Target position records:
┌──
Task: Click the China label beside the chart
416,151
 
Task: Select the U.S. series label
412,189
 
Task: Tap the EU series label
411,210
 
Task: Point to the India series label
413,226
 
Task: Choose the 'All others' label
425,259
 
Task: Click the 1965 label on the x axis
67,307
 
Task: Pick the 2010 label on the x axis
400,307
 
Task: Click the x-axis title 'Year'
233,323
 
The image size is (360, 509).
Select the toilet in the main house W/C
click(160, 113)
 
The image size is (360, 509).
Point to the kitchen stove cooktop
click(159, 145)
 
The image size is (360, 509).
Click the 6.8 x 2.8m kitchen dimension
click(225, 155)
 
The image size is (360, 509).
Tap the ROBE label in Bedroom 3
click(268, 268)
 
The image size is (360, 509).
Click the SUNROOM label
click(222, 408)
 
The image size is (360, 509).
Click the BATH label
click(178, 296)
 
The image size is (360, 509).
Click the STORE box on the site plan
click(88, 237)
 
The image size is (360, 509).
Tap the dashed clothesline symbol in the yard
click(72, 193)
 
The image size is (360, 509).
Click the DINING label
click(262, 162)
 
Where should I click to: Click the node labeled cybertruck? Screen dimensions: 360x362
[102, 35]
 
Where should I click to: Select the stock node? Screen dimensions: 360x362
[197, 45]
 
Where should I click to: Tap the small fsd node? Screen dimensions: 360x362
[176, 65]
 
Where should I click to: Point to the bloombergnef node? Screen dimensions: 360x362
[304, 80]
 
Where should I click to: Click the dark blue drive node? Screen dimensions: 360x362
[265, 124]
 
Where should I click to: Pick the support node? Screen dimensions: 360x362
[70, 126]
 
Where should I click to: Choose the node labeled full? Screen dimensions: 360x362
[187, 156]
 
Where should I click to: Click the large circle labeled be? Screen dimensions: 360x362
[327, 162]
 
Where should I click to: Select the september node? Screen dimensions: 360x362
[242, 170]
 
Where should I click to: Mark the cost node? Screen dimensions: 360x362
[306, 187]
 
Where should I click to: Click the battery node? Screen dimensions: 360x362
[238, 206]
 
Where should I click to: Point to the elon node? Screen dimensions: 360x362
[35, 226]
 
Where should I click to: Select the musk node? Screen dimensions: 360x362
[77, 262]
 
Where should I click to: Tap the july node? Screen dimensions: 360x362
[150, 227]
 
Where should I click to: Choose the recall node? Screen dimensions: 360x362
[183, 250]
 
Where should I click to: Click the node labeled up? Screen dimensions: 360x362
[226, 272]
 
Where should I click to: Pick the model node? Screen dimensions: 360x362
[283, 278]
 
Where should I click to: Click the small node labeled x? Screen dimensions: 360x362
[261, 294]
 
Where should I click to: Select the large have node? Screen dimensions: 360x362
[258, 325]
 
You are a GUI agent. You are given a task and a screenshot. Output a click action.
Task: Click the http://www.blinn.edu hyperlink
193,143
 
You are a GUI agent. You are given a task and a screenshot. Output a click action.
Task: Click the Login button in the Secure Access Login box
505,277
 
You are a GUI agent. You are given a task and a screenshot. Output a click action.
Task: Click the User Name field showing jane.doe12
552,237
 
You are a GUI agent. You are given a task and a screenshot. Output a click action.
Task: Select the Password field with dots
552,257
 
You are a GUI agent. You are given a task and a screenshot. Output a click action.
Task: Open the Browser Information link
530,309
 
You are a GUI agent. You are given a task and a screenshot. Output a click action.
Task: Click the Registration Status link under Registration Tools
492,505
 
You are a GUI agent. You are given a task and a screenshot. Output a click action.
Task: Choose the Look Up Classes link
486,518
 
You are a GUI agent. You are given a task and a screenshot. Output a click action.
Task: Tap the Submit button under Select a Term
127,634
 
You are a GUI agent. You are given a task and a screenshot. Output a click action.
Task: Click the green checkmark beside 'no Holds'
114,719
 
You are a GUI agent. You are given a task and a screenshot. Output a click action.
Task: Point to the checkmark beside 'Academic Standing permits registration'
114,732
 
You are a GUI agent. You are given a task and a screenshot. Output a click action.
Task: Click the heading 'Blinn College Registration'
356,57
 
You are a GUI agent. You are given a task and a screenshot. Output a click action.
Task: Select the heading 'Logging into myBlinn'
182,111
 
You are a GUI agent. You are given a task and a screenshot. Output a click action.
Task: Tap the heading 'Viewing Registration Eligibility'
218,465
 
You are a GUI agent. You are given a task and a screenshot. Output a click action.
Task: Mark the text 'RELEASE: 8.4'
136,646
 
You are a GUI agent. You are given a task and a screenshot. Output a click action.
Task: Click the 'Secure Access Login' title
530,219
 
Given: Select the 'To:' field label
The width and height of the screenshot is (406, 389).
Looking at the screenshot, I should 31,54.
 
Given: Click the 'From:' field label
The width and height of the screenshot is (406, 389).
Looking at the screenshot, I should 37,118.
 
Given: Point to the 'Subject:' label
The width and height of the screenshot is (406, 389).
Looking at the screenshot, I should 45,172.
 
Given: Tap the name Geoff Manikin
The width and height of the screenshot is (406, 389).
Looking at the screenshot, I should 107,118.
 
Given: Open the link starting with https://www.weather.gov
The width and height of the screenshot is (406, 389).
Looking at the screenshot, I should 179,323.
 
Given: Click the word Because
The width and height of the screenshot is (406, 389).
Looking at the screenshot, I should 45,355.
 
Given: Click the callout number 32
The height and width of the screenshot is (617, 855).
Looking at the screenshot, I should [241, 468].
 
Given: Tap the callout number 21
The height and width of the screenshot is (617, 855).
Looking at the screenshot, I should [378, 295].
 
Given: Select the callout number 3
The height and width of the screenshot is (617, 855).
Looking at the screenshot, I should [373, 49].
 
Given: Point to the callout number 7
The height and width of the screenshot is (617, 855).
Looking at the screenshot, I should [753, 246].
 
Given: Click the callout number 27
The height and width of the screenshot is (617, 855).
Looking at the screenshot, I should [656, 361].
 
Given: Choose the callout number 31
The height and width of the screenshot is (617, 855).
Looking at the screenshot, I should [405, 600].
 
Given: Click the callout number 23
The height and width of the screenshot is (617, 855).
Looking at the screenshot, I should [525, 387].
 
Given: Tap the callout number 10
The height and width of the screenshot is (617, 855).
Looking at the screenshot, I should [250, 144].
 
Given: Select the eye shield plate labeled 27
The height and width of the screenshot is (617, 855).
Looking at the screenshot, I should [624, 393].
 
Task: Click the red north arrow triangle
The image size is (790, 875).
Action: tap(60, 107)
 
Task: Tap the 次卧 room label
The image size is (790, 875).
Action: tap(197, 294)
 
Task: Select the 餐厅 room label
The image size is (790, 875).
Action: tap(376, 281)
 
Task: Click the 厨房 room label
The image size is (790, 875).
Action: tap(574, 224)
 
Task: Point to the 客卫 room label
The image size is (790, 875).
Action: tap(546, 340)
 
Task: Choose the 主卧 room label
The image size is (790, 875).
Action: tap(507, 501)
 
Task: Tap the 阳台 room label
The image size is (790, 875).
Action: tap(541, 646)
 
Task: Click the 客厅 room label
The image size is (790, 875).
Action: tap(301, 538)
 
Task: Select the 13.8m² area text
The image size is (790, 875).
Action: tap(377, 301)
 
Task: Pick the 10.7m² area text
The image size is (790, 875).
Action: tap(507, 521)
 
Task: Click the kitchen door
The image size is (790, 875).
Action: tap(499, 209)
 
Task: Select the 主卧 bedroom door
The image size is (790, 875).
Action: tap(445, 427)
└──
Do this:
Reproduce verbatim the lines of the material that begin at the line containing "Task: Pick the 2010 label on the x axis" and end after the line containing "click(159, 145)".

Exercise answer:
Task: Pick the 2010 label on the x axis
400,307
 
Task: Click the x-axis title 'Year'
233,323
 
The image size is (360, 509).
Select the toilet in the main house W/C
click(160, 113)
 
The image size is (360, 509).
Point to the kitchen stove cooktop
click(159, 145)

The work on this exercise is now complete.